Тот стал судорожно махать рукою, а из уст его послышался приглушенный, хриплый голос:
— Читай давай второе.
— Второе — княжне Елене.
— Читай! Читай!
Заглоба начал:
— «Милая, возлюбленная Елешка, сердца моего госпожа и королева! Поскольку по княжескому делу я немалое еще время в этой стороне пробуду, то пишу я к тетке затем, чтобы вы в Лубны сразу же ехали, где никакая твоей девичьей чести обида от Богуна случиться не может и взаимная сердечная склонность наша риску не подвергнется…»
— Довольно! — крикнул вдруг Богун и, обезумело вскочив из-за стола, прыгнул к Редзяну.
Чекан фыркнул в его руке, и несчастный отрок, пораженный в самую грудь, охнул и грянулся на пол. Безумие овладело Богуном, он бросился к пану Заглобе, вырвал у того письма и сунул их за пазуху.
Заглоба, схватив бутыль с медом, отскочил к печке и крикнул:
— Во имя отца, и сына, и святого духа! Человече, ты очумел, что ли? Спятил ты, а? Успокойся, опомнись! Окуни башку в ведро, черт бы тебя подрал!.. Да слышишь ты меня?
— Крови! Крови! — выл Богун.
— Ты что, сбесился? Окуни же башку в ведро, сказано тебе! Вот она, кровь, ты ее уже пролил, причем невинную. Он уже не дышит, парнишка этот бедный. Дьявол тебя попутал или сам ты есть сущий дьявол? Опомнись же, а нет — пропади ты пропадом, басурманский сын!
Выкрикивая все это, Заглоба протиснулся по другую сторону стола к Редзяну и, склонившись над ним, стал ощупывать пострадавшему грудь и прикладывать ладонь ко рту его, из которого неудержимо бежала кровь.
Богун же, схватившись за голову, скулил, точно раненый волк. Потом, продолжая выть, упал на лавку, ибо душа в нем была истерзана бешенством и страданием. Внезапно он вскочил, подбежал к двери, выбил ее ногой и выбежал в сени.
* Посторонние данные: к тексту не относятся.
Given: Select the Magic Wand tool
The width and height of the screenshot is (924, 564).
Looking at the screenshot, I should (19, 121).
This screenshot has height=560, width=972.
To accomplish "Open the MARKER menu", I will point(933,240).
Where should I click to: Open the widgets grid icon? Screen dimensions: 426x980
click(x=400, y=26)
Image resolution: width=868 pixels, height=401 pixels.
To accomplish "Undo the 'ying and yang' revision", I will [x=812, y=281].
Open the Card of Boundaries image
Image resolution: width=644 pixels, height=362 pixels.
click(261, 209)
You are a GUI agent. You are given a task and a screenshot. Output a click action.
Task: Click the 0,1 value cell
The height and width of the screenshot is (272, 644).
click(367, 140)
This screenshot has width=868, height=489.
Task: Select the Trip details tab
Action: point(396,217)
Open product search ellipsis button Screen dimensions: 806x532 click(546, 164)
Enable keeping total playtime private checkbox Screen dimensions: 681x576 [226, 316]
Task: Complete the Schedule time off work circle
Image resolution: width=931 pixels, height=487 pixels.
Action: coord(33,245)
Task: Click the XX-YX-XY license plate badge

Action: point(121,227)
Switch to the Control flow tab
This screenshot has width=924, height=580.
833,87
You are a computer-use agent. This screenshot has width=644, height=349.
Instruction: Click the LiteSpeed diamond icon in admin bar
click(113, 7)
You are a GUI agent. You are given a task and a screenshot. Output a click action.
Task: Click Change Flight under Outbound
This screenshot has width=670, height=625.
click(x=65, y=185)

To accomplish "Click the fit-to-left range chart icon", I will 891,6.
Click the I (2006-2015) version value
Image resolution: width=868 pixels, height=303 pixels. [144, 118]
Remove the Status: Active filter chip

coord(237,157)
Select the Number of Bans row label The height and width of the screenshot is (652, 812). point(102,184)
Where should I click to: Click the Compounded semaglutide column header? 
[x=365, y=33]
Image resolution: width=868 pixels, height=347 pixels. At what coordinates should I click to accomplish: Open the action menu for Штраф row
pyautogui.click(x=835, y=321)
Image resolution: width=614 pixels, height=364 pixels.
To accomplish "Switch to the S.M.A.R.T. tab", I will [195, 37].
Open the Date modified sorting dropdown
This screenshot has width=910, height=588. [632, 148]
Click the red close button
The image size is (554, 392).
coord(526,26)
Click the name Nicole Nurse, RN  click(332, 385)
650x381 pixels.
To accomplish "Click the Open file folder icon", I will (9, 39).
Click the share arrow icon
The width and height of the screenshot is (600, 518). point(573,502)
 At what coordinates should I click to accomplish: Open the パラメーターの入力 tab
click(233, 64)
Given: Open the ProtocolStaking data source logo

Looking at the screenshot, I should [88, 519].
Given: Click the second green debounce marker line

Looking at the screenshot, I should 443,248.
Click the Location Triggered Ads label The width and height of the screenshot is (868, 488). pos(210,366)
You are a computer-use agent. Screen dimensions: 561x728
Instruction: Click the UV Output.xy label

— Беги же, чтоб тебе пусто было! — невнятно проворчал пан Заглоба. — Беги и разбей башку об конюшню или об овин, хотя, рогоносцем будучи, мог бы уже и бодаться. Вот это рассвирепел! В жизни ничего подобного не видывал. Зубами, как кобель на случке, стучал. Но паренек-то живой еще, бедняга. Ей-богу, если ему этот мед не поможет, значит, он солгал, что шляхтич.